When you copy the entries, keep every word exactly as it stands.

——

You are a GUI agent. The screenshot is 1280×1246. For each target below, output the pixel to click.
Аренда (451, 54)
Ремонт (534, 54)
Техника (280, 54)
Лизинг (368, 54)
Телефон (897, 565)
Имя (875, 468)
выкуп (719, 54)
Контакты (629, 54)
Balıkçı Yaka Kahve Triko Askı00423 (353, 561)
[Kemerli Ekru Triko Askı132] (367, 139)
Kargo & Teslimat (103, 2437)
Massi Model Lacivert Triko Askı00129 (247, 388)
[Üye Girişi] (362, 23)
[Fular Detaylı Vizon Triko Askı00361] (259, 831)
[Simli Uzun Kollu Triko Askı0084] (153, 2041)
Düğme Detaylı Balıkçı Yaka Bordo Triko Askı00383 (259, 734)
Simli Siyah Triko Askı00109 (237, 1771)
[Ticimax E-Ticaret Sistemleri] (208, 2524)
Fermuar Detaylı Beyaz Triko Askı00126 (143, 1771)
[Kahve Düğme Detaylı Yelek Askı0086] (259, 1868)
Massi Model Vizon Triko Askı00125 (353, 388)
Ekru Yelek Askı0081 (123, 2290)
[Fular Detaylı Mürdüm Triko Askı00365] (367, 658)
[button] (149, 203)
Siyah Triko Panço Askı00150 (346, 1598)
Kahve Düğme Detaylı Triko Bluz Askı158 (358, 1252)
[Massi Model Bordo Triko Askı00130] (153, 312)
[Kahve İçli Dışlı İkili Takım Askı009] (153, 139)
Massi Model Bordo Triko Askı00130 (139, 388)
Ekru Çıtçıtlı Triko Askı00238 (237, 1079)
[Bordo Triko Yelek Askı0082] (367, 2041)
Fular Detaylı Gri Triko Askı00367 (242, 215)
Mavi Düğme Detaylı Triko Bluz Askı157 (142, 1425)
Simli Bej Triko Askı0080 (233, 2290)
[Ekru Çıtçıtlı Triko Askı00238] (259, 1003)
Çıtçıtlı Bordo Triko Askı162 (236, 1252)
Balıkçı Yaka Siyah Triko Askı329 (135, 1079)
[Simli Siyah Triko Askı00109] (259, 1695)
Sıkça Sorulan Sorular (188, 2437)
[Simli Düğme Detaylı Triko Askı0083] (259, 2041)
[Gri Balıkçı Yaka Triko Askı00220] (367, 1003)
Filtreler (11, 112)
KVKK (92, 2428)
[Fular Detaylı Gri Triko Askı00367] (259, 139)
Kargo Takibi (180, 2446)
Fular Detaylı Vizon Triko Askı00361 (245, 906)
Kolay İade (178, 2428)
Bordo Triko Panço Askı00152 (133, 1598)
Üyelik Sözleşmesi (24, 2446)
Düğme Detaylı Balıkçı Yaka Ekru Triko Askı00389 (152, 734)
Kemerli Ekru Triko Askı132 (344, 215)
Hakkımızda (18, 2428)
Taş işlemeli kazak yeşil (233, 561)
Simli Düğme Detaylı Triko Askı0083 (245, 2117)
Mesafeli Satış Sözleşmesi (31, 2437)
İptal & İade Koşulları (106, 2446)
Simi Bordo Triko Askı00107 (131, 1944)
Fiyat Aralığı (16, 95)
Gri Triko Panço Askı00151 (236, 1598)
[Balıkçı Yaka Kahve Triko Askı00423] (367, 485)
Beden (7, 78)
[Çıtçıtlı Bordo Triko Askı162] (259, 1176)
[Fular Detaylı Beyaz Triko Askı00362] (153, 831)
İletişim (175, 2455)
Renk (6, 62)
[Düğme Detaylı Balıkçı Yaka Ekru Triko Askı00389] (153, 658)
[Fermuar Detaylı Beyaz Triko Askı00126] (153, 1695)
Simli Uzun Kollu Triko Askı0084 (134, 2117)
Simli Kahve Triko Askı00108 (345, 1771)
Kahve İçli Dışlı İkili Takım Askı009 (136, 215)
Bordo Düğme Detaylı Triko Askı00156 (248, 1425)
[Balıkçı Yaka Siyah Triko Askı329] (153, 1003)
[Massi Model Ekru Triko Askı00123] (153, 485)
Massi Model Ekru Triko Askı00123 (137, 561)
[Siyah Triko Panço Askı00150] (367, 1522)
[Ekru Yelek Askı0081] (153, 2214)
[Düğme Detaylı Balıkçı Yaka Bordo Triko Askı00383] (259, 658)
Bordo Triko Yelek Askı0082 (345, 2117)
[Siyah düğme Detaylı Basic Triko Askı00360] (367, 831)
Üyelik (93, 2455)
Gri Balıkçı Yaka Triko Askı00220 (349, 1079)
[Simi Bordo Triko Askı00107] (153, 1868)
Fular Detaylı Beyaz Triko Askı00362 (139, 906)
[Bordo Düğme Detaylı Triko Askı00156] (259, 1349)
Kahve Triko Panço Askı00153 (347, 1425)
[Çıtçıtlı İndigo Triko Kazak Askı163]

——

:: Exercise result ::
You are a GUI agent. The screenshot is 1280×1246. For each target below, output the pixel to click.
Аренда (451, 54)
Ремонт (534, 54)
Техника (280, 54)
Лизинг (368, 54)
Телефон (897, 565)
Имя (875, 468)
выкуп (719, 54)
Контакты (629, 54)
Balıkçı Yaka Kahve Triko Askı00423 (353, 561)
[Kemerli Ekru Triko Askı132] (367, 139)
Kargo & Teslimat (103, 2437)
Massi Model Lacivert Triko Askı00129 (247, 388)
[Üye Girişi] (362, 23)
[Fular Detaylı Vizon Triko Askı00361] (259, 831)
[Simli Uzun Kollu Triko Askı0084] (153, 2041)
Düğme Detaylı Balıkçı Yaka Bordo Triko Askı00383 (259, 734)
Simli Siyah Triko Askı00109 (237, 1771)
[Ticimax E-Ticaret Sistemleri] (208, 2524)
Fermuar Detaylı Beyaz Triko Askı00126 (143, 1771)
[Kahve Düğme Detaylı Yelek Askı0086] (259, 1868)
Massi Model Vizon Triko Askı00125 (353, 388)
Ekru Yelek Askı0081 (123, 2290)
[Fular Detaylı Mürdüm Triko Askı00365] (367, 658)
[button] (149, 203)
Siyah Triko Panço Askı00150 (346, 1598)
Kahve Düğme Detaylı Triko Bluz Askı158 (358, 1252)
[Massi Model Bordo Triko Askı00130] (153, 312)
[Kahve İçli Dışlı İkili Takım Askı009] (153, 139)
Massi Model Bordo Triko Askı00130 (139, 388)
Ekru Çıtçıtlı Triko Askı00238 (237, 1079)
[Bordo Triko Yelek Askı0082] (367, 2041)
Fular Detaylı Gri Triko Askı00367 (242, 215)
Mavi Düğme Detaylı Triko Bluz Askı157 (142, 1425)
Simli Bej Triko Askı0080 (233, 2290)
[Ekru Çıtçıtlı Triko Askı00238] (259, 1003)
Çıtçıtlı Bordo Triko Askı162 (236, 1252)
Balıkçı Yaka Siyah Triko Askı329 (135, 1079)
[Simli Siyah Triko Askı00109] (259, 1695)
Sıkça Sorulan Sorular (188, 2437)
[Simli Düğme Detaylı Triko Askı0083] (259, 2041)
[Gri Balıkçı Yaka Triko Askı00220] (367, 1003)
Filtreler (11, 112)
KVKK (92, 2428)
[Fular Detaylı Gri Triko Askı00367] (259, 139)
Kargo Takibi (180, 2446)
Fular Detaylı Vizon Triko Askı00361 (245, 906)
Kolay İade (178, 2428)
Bordo Triko Panço Askı00152 (133, 1598)
Üyelik Sözleşmesi (24, 2446)
Düğme Detaylı Balıkçı Yaka Ekru Triko Askı00389 (152, 734)
Kemerli Ekru Triko Askı132 (344, 215)
Hakkımızda (18, 2428)
Taş işlemeli kazak yeşil (233, 561)
Simli Düğme Detaylı Triko Askı0083 (245, 2117)
Mesafeli Satış Sözleşmesi (31, 2437)
İptal & İade Koşulları (106, 2446)
Simi Bordo Triko Askı00107 (131, 1944)
Fiyat Aralığı (16, 95)
Gri Triko Panço Askı00151 (236, 1598)
[Balıkçı Yaka Kahve Triko Askı00423] (367, 485)
Beden (7, 78)
[Çıtçıtlı Bordo Triko Askı162] (259, 1176)
[Fular Detaylı Beyaz Triko Askı00362] (153, 831)
İletişim (175, 2455)
Renk (6, 62)
[Düğme Detaylı Balıkçı Yaka Ekru Triko Askı00389] (153, 658)
[Fermuar Detaylı Beyaz Triko Askı00126] (153, 1695)
Simli Uzun Kollu Triko Askı0084 (134, 2117)
Simli Kahve Triko Askı00108 (345, 1771)
Kahve İçli Dışlı İkili Takım Askı009 (136, 215)
Bordo Düğme Detaylı Triko Askı00156 (248, 1425)
[Balıkçı Yaka Siyah Triko Askı329] (153, 1003)
[Massi Model Ekru Triko Askı00123] (153, 485)
Massi Model Ekru Triko Askı00123 (137, 561)
[Siyah Triko Panço Askı00150] (367, 1522)
[Ekru Yelek Askı0081] (153, 2214)
[Düğme Detaylı Balıkçı Yaka Bordo Triko Askı00383] (259, 658)
Bordo Triko Yelek Askı0082 (345, 2117)
[Siyah düğme Detaylı Basic Triko Askı00360] (367, 831)
Üyelik (93, 2455)
Gri Balıkçı Yaka Triko Askı00220 (349, 1079)
[Simi Bordo Triko Askı00107] (153, 1868)
Fular Detaylı Beyaz Triko Askı00362 (139, 906)
[Bordo Düğme Detaylı Triko Askı00156] (259, 1349)
Kahve Triko Panço Askı00153 (347, 1425)
[Çıtçıtlı İndigo Triko Kazak Askı163]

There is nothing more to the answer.